How are people not able to understand that every moment in time
you are changing? How is it that you are
expected to maintain the same equilibrium whatever happens in your life?The reason we are born into this
world is to learn our lessons, right? Then when you are in the process do you
do so in a state of Buddhahood? Or are you allowed to respond, react, grieve,
be angry, vent your feelings, allow to experience sadness and joy and then come
back to the state of being normal?
Every loss is a loss, however you term it. You lose a person dear to you, and the
dynamics of family living changes... You take a breather, and you are faced
with an illness which again brings a series of upheavals in your life. You are barely coping when you find yourself
jobless, without any warning. Still you
are moving, grinning, living and not complaining. You are breathless, coping with the
depression of a family member, the bringing up of a teenager, struggling to
make ends meet financially. Then you
have the blow of a family member committing suicide and the rest of the so
called family deciding you do not deserve to belong. You still grin... And you still do not lose
faith in life. There is hurt... Lots of it, but you still choose to remain happy.
And then, just
when you think you have turned the corner, there is a boulder waiting to strike
you. And it hits you... Wham! On the face. Just like that. And you feel
yourself floating in the fluid of senseless sorrow, clinging on to the one
straw that is nearest to you. The only one left in the world to call your
own. You still face it. You continue to
get up, dust off the grief and pull on. Except for the heavy feeling of
numbness, brought on by the absence of the one person who stood by you through
it all, and except for the fact that the people you most counted on in your
life suddenly fell off the precipice of your life without any warning, without
any reason, life was fine.
The recovery from blows takes time.... And some wounds never heal... You carry them in your aura, and into your psyche. Even a stone simply lying on the river bed changes its form because of the continuous water flow on its surface. Then is it fair to expect that so many blizzards would leave a person unscarred, unchanged?
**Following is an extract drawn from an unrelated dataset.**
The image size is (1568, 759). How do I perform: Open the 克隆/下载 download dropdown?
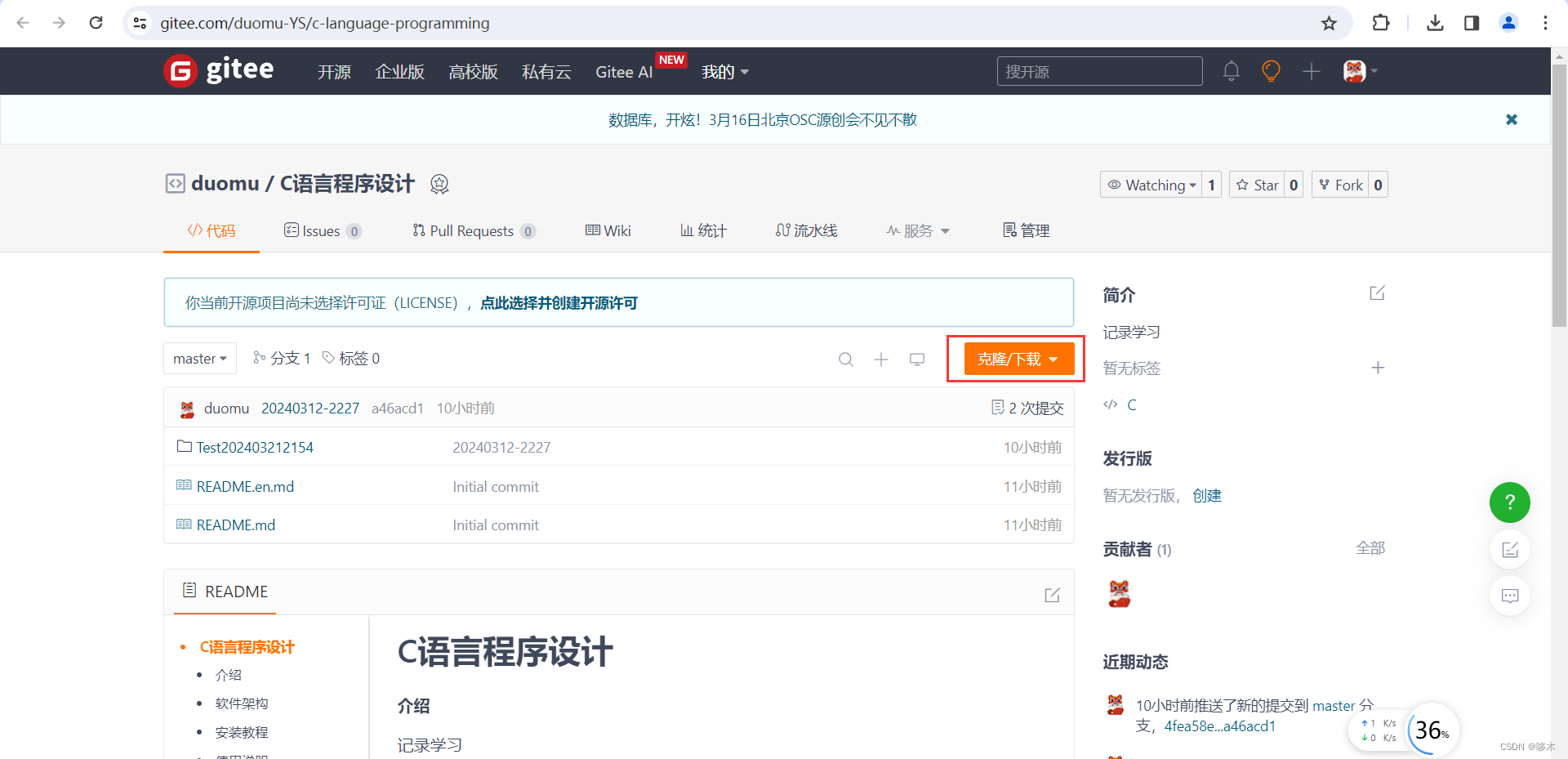point(1015,359)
Is it masochistic to sit and take stock of all that one goes
through? Or is it okay to reflect on
your past and reassure yourself on how much you have handled, and it is okay to
get angry if someone turns around and tells you that you are not allowing yourself
to heal? Is it okay to not explain how much you have actually fought not to
become bitter and cynical, how much you have learnt to smile in the face of
adversity? Is it okay to tell the
person, that if I had not let go, if I was holding on to bitterness, I would
not have had the courage to develop new friendships, to hope and to dream
again? Why, I would not have had a relationship with the
very same person, who was today sitting and telling me I was not handling life
the way I should! Why is it that
every time there is self referencing happening when you are given advice on how
to handle life situations? Thy sorrow is greater than mine?
Every blow that I have faced has only made me more
resilient. And yes, it has brought about
a change in me that I know many may not like.
Maybe I have to take another birth to learn the lessons I have not
learnt so far. But I read somewhere that
the most sorrowful events hone the feelings to fine nuances that cannot be put
in words.
And today, when I experienced the finality of yet
another loss: of a dream, which actually barely saw the light on of the
day, very frankly, all I felt was a
sense of relief. Relief that I don't have to pretend, don't have to give explanations for my thoughts and
feelings, which are all my own. It was
me, pure and simple, and I don't have to be any which way that I am expected
to be. Now I know how Henry David
Thoreau felt when he was able to be himself in his log cabin.